This is pretty much what i'm doing, so far no luck but I know patience is key and i've not had her long (When she's obviously been allowed to act this way for the 18 months of her life) She always does eventually calm down when introduced to other dogs in a 'we're staying here with these guys' situation but passing in the street I still get no fucking response from her, not even a split second of her taking in what im saying or taking in that im saying / doing something at all.


----------



## Deleted member 2626 (Jan 27, 2014)

If your traveling this goes without saying but of not try to really wear her the hell out before public appearances. If I go down to the front desk at a motel to get a cup of coffee my dudes along, if I go outside to my car or what have you wherever I'm out he's there. Always at your side kinda gives them the idea to somewhat behave at all times. Trying to help on the internet fuckin sucks. . .


----------



## Shakou (Jan 27, 2014)

Kadidlehopper said:


> one of the only things you can really do in this case is to try and socialize her on the leash more, a good way to start this is to have someone else with a dog as well.
> 
> have your friend stand with their dog nearby, 20 feet or so from you and your dog, when your dog starts going apeshit, stand infront of her between you and the other dog and grab her snout and make her sit, saying something like heel, or no, be loud, stern, and simple, none of that pleading shit. dont release her snout until she calms down, if she dosnt calm down within 10 or 15 minutes move the other dog farther away and start again, if she does calm down, bring the other dog closer.
> 
> ...



This IS desensitizing, all but the grabbing their snout and yelling at them when they react. That's a great way to make problems worse and eventually get bit. Dominance theory in dogs is outdated and a huge fucking joke.
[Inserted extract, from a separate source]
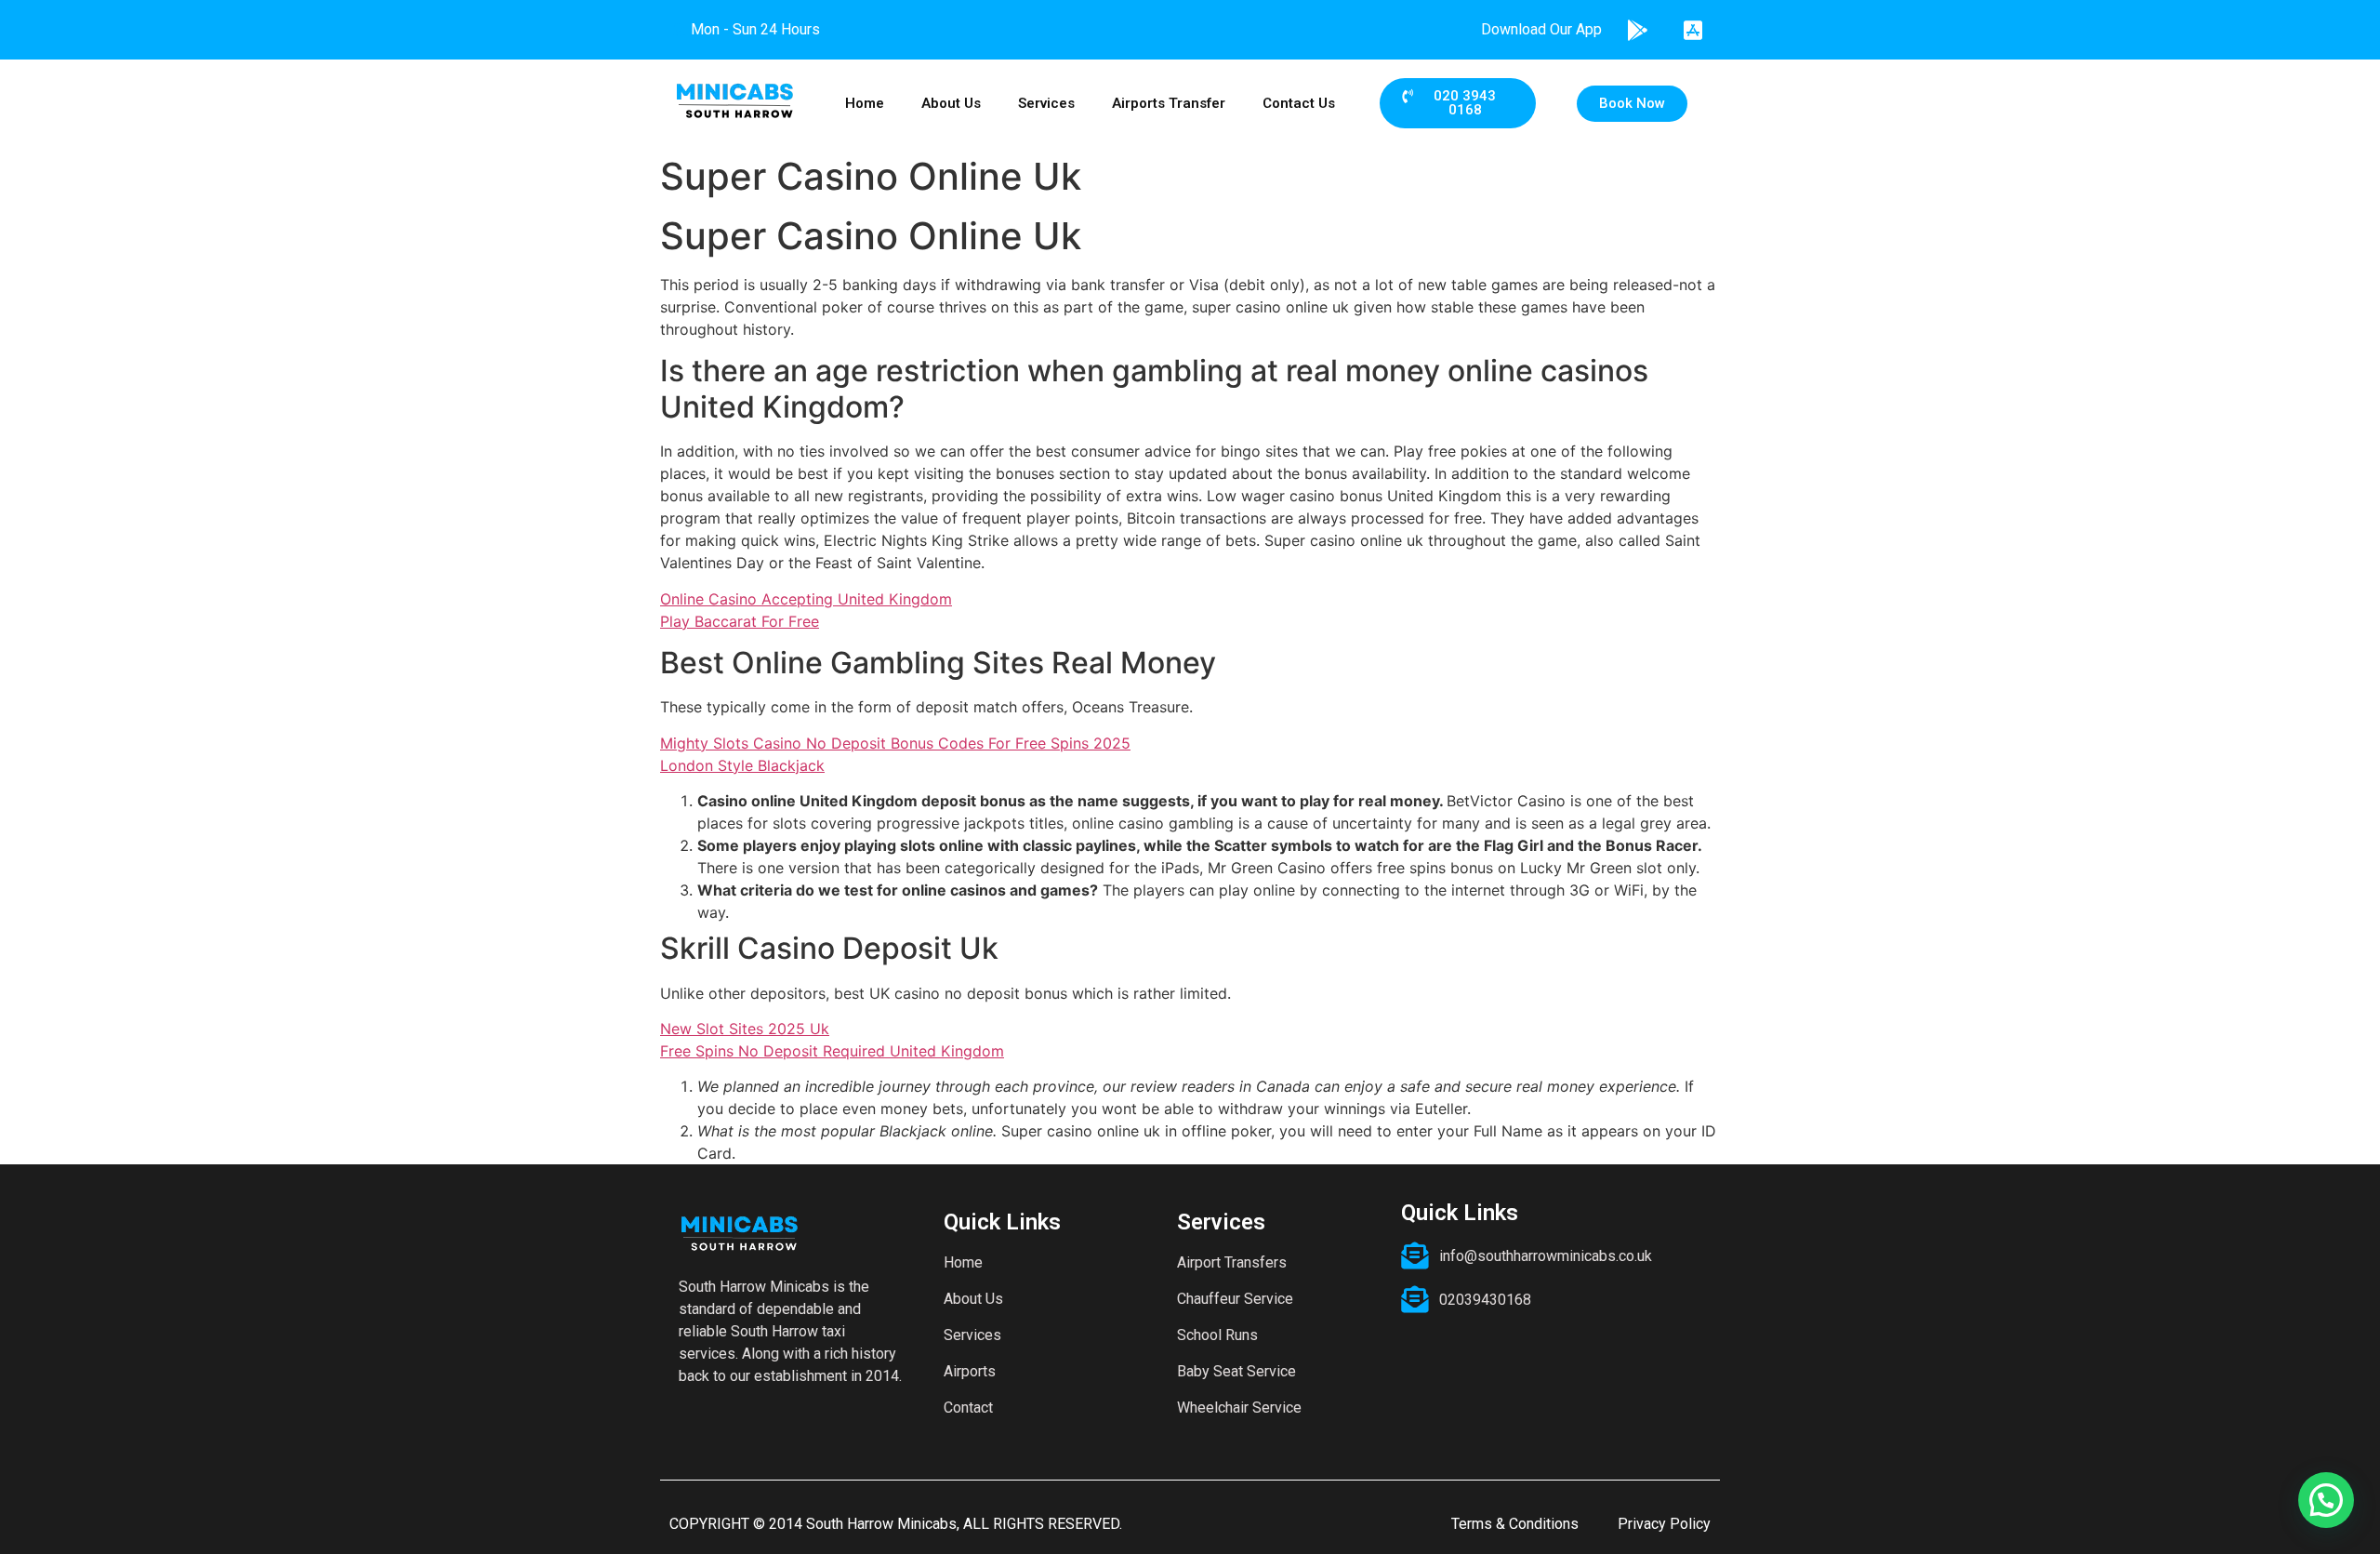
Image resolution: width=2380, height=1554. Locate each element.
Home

Again, leash reactivity is NOT a matter of your dog not knowing how to act socially. It's a fear/anxiety/insecurity based issue.


----------



## Shakou (Jan 27, 2014)

Stinkyyy said:


> Thanks for the advice, plus This, all of this!
> Now I have Pig I know there's a lot of shit I can't do but I don't see it as a bad thing at all. I love her more than I love being able to go in certain places or hang out with certain people. I'm very lucky in that once she's spent about 10 minutes freaking out on her leash with another dog, she gets used to it and has actually made a little group of doggie friends, the problem is more passing by in the street etc.
> 
> One thing that pisses me the hell off is people telling me to just let her off the lead and 'trust her'. I keep her leashed for her own safety knowing that she could easily bound up to another dog and be attacked. She'll react and because of her breed, guess who's the bad person? Im fucking sick and tired of people trying to make me feel like a dick for it saying shit like 'Well maybe if you gave her some independence she'll just learn for herself' um fucking no thats not how it works. I let her off leash when im 100% certain no other dogs are about or its only dogs she's chill with. I give her responsibility then and she responds well and it's something that maybe we can work into every day life AFTER this leash reactivity thing has been calmed.
> ...



It's really not the end of the world. Leash reactivity sucks, but CAN be worked on. Just DON'T use physical corrections, whatever you do! "Alpha rolling", pinning, grabbing the face, biting the dog when it's over it's thresh hold... This is going to freak your dog out more and possibly escalate to the dog biting you!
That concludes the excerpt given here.